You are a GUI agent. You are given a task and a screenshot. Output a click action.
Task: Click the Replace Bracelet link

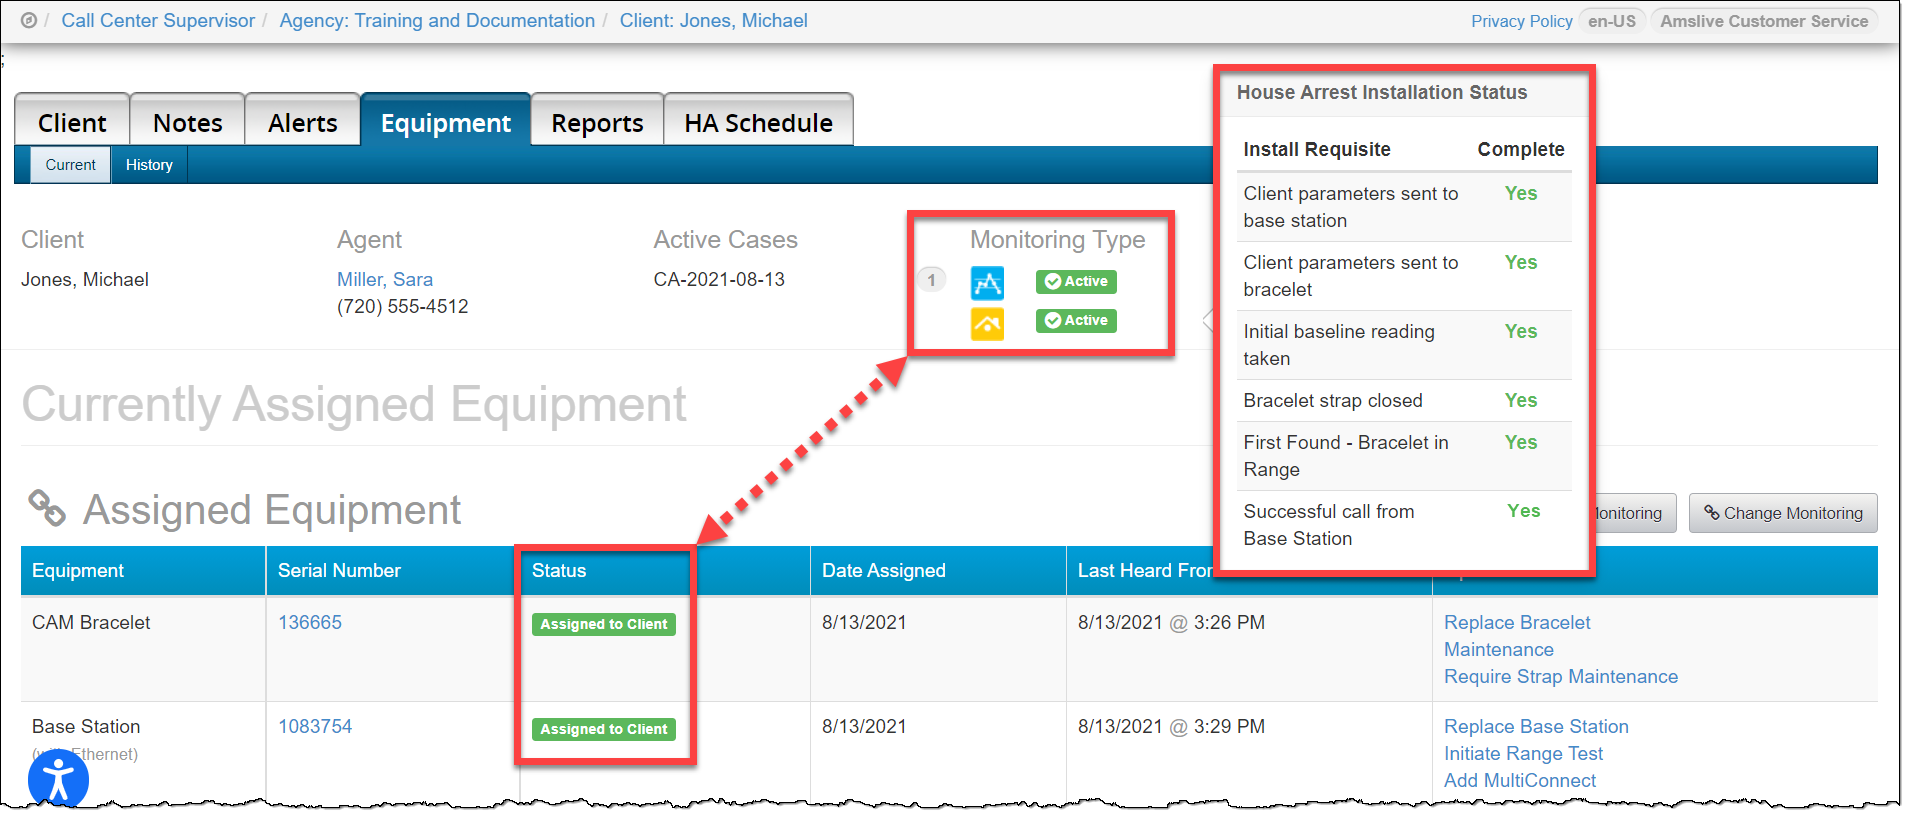(x=1516, y=622)
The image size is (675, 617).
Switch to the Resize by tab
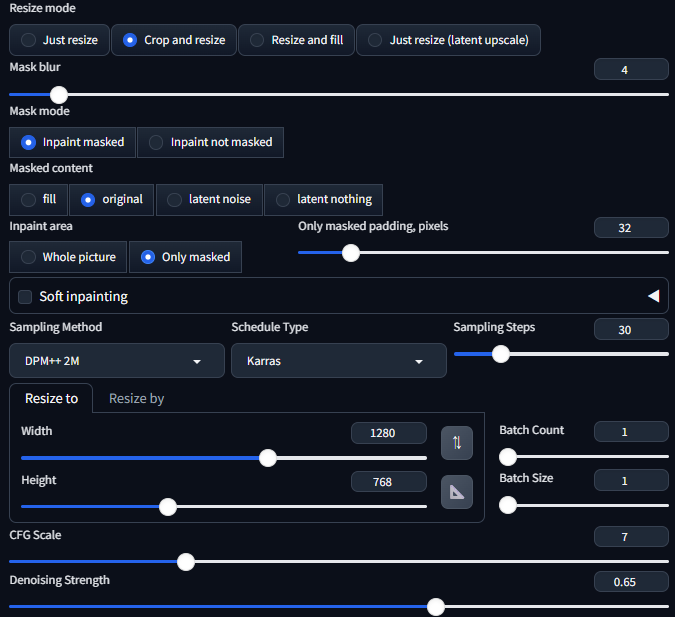(x=136, y=398)
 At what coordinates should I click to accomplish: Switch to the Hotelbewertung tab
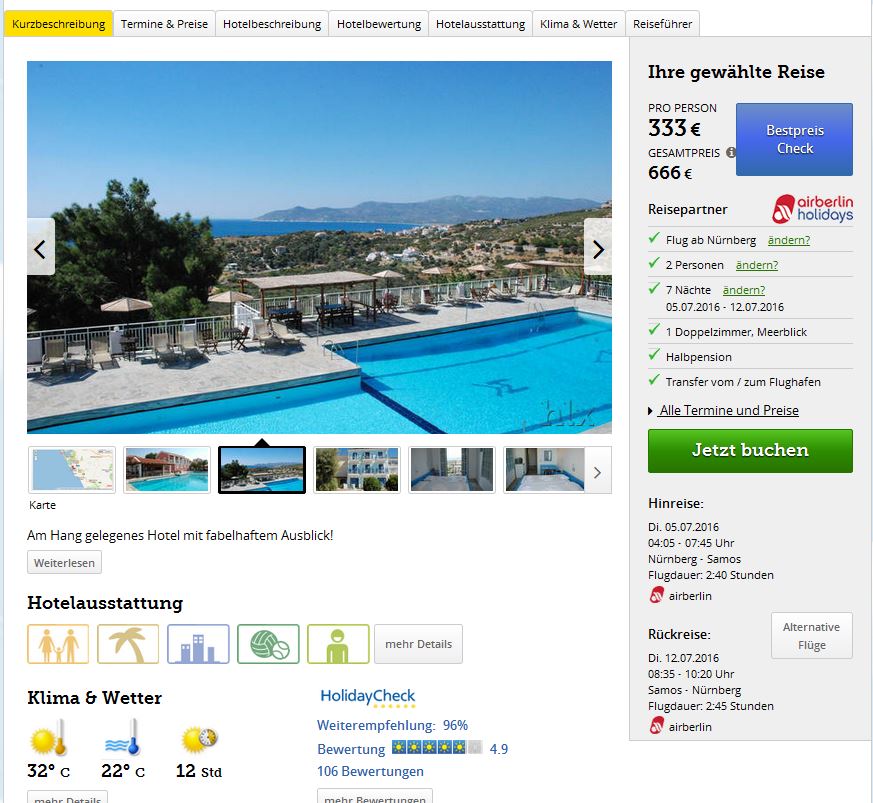pos(379,24)
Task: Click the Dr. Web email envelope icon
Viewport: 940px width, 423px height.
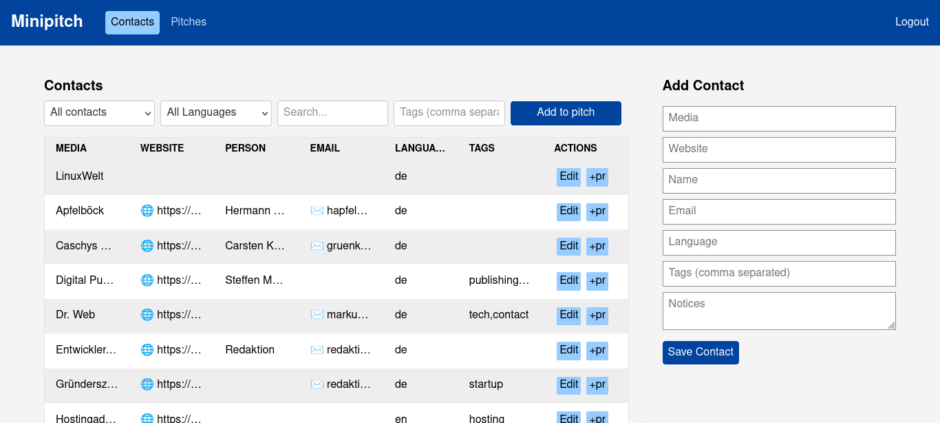Action: (317, 315)
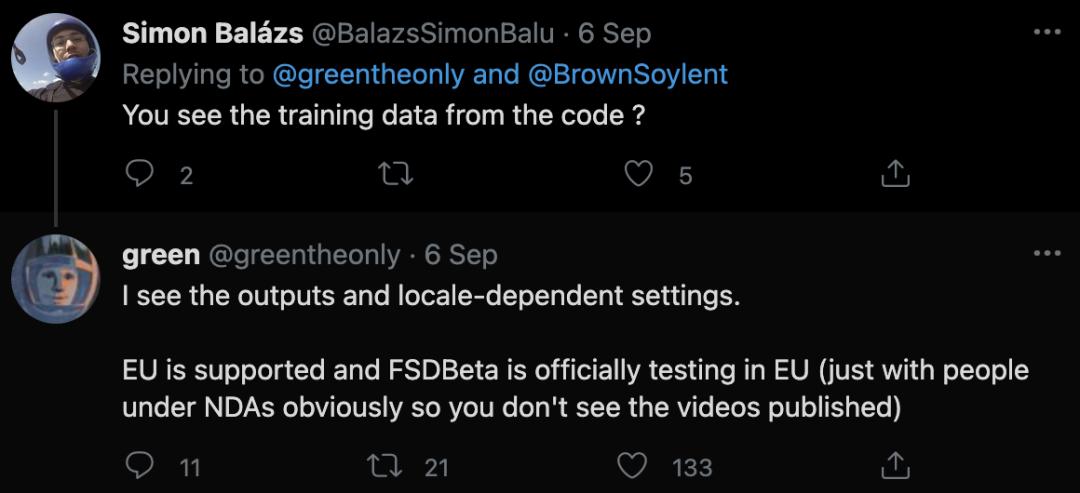1080x493 pixels.
Task: Click green's @greentheonly handle
Action: (x=303, y=255)
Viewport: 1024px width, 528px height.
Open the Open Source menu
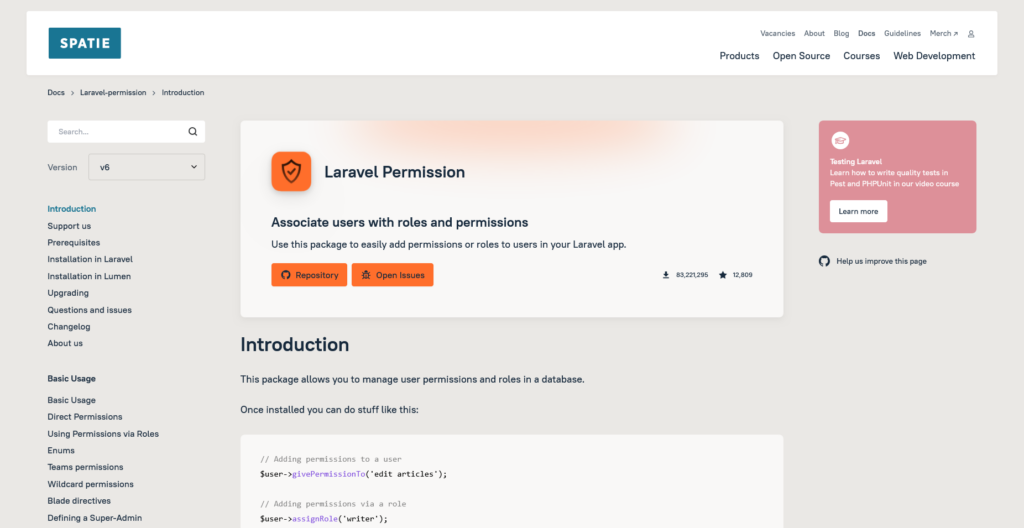tap(801, 56)
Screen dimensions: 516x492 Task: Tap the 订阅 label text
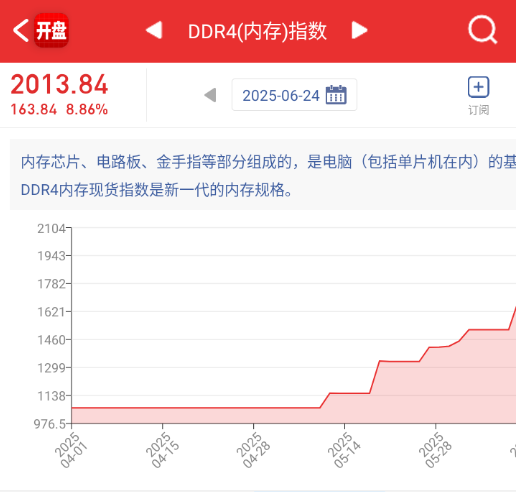(479, 110)
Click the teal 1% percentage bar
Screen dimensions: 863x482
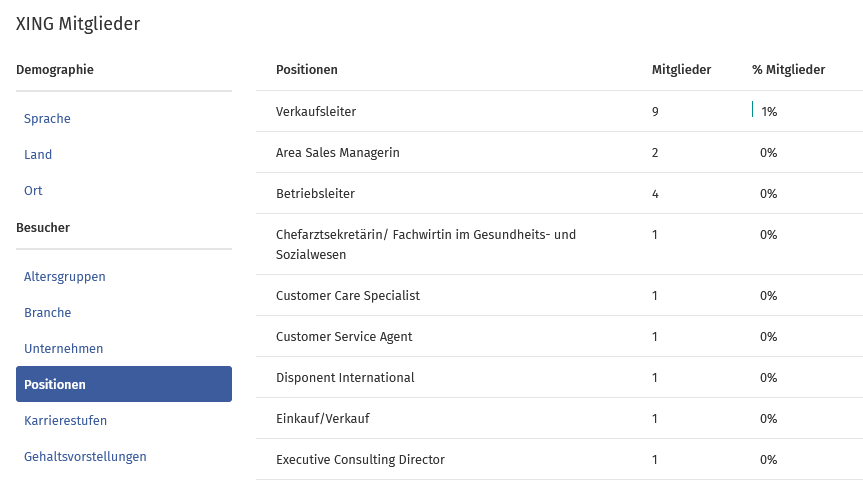(x=752, y=109)
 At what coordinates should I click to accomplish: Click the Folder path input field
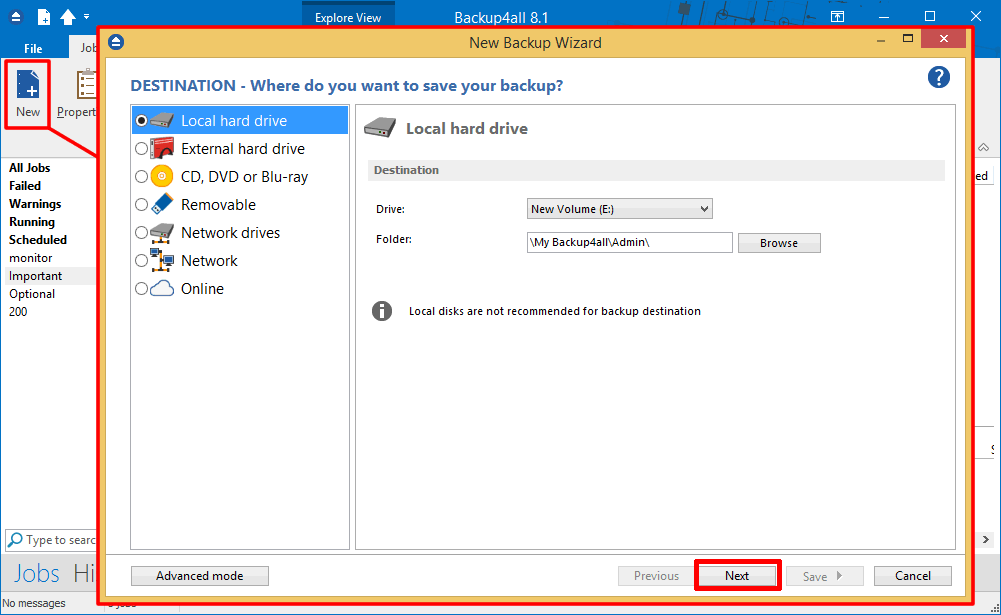click(629, 242)
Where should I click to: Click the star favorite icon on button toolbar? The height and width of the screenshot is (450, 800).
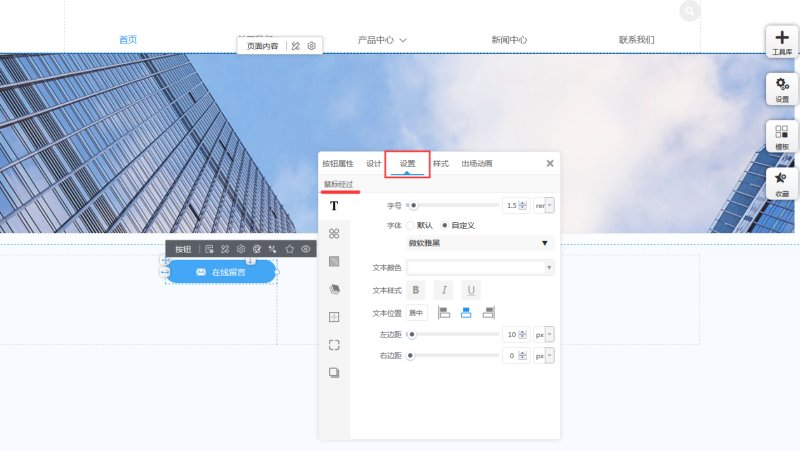coord(289,249)
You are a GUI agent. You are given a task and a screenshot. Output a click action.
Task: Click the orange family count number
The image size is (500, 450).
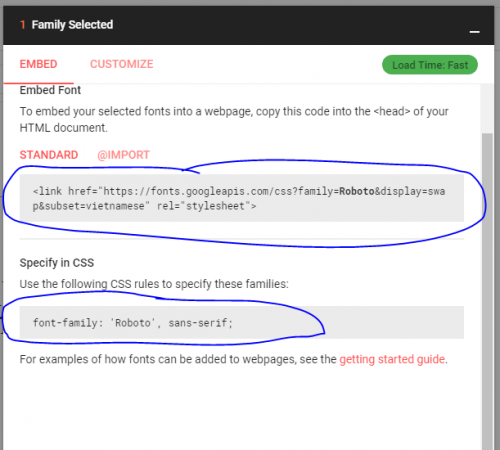pos(22,25)
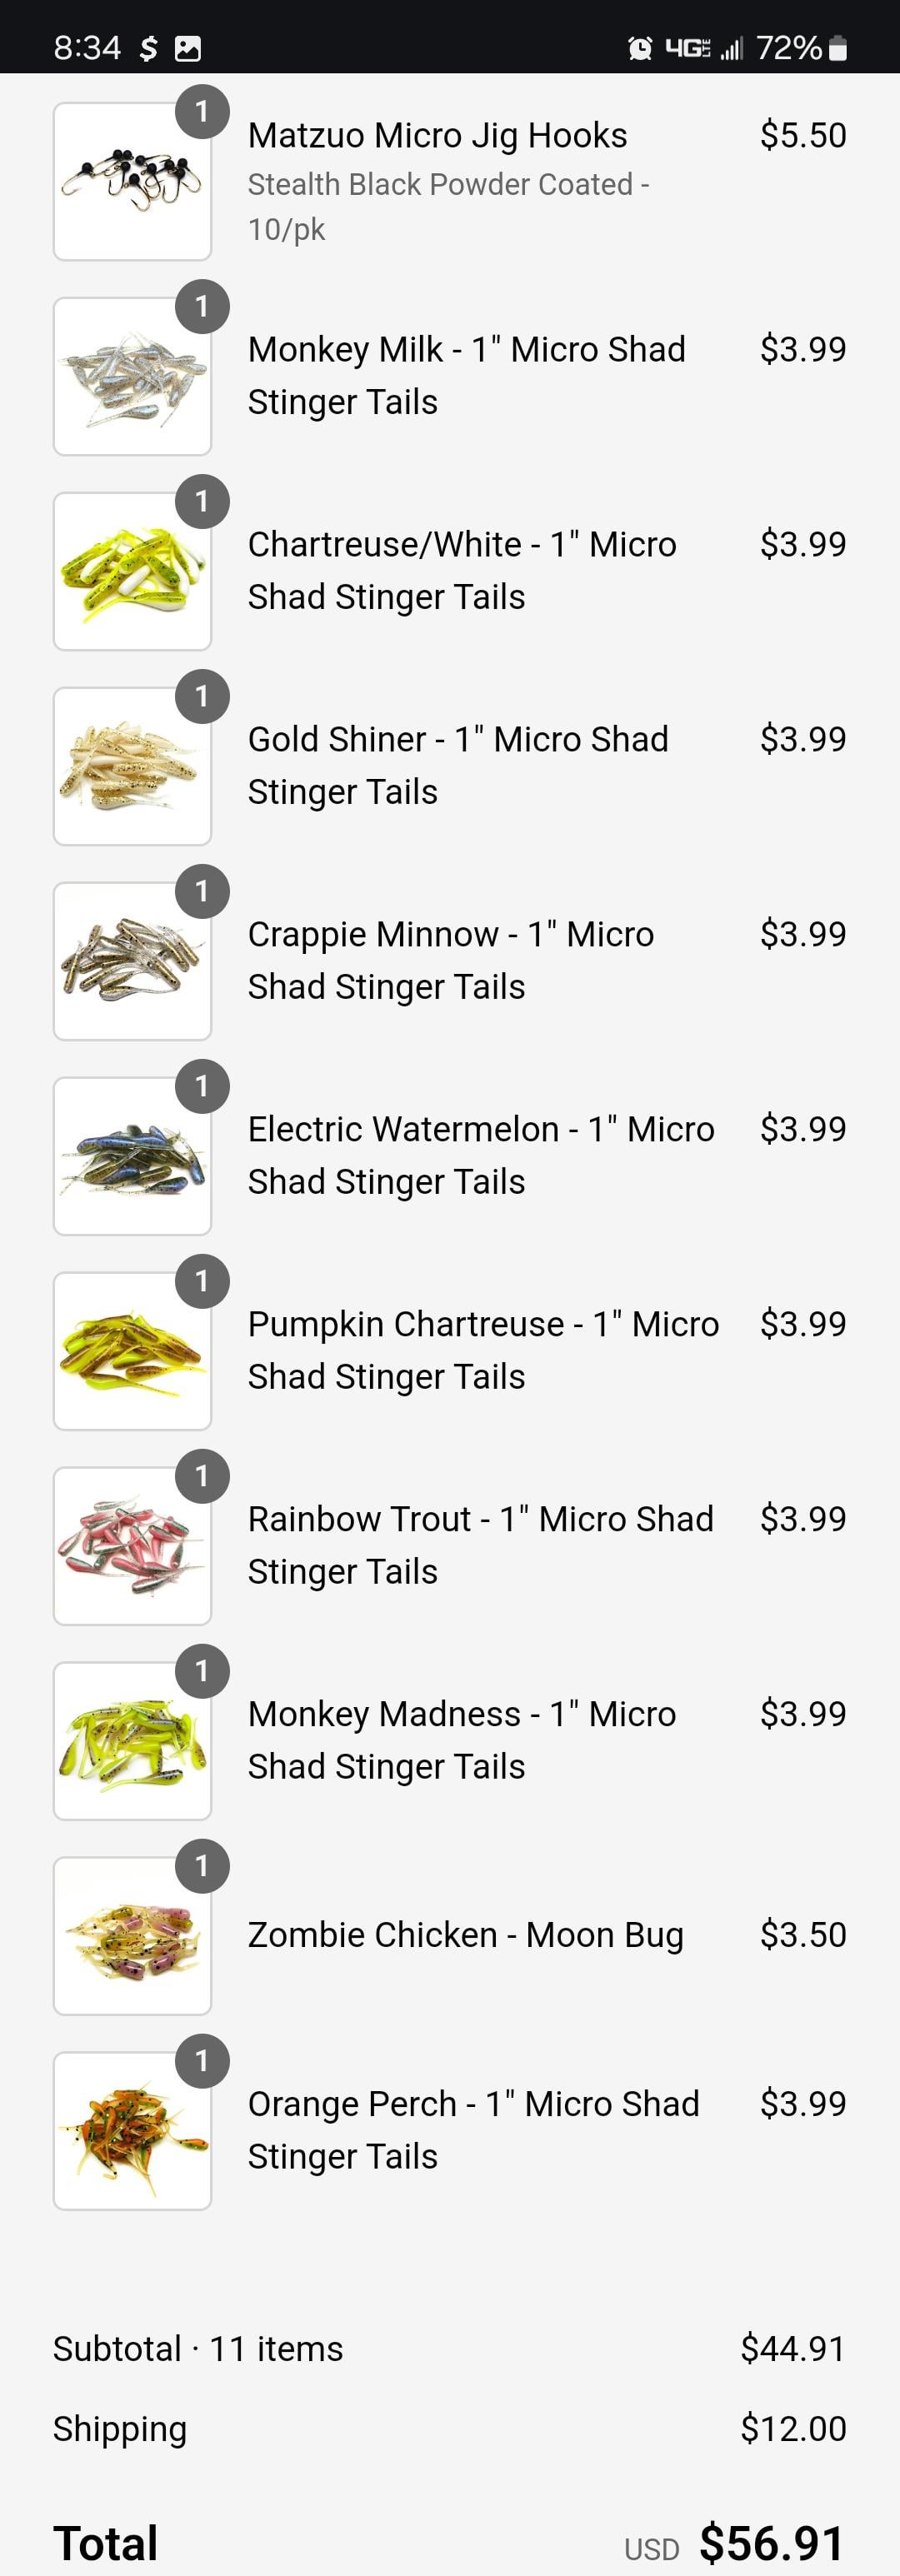Tap the dollar sign notification icon
This screenshot has width=900, height=2576.
click(x=148, y=48)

* _Work to complete_
For this exercise, return the data above exactly and leave every picture out.

* _Finished task_
You are a GUI agent. You are given a task and a screenshot. Output a click action.
Task: Click the Replace Bracelet link

(x=1516, y=622)
The image size is (675, 617).
Switch to the Resize by tab
(x=136, y=398)
 At what coordinates should I click to accomplish: Switch to the Hotelbewertung tab
pos(379,24)
Task: Click the Dr. Web email envelope icon
Viewport: 940px width, 423px height.
Action: (317, 315)
1080x493 pixels.
Task: Click green's @greentheonly handle
Action: (x=303, y=255)
Viewport: 1024px width, 528px height.
Open the Open Source menu
tap(801, 56)
Screen dimensions: 516x492 Task: Tap the 订阅 label text
(479, 110)
Click the teal 1% percentage bar
Screen dimensions: 863x482
(x=752, y=109)
 At what coordinates should I click to accomplish: Click the Folder path input field
click(629, 242)
Where should I click to: Click the star favorite icon on button toolbar? The height and width of the screenshot is (450, 800).
coord(289,249)
You are a GUI agent. You are given a task and a screenshot. Output a click action.
Task: Click the orange family count number
The image size is (500, 450).
pos(22,25)
Tap the dollar sign notification icon
This screenshot has width=900, height=2576.
click(x=148, y=48)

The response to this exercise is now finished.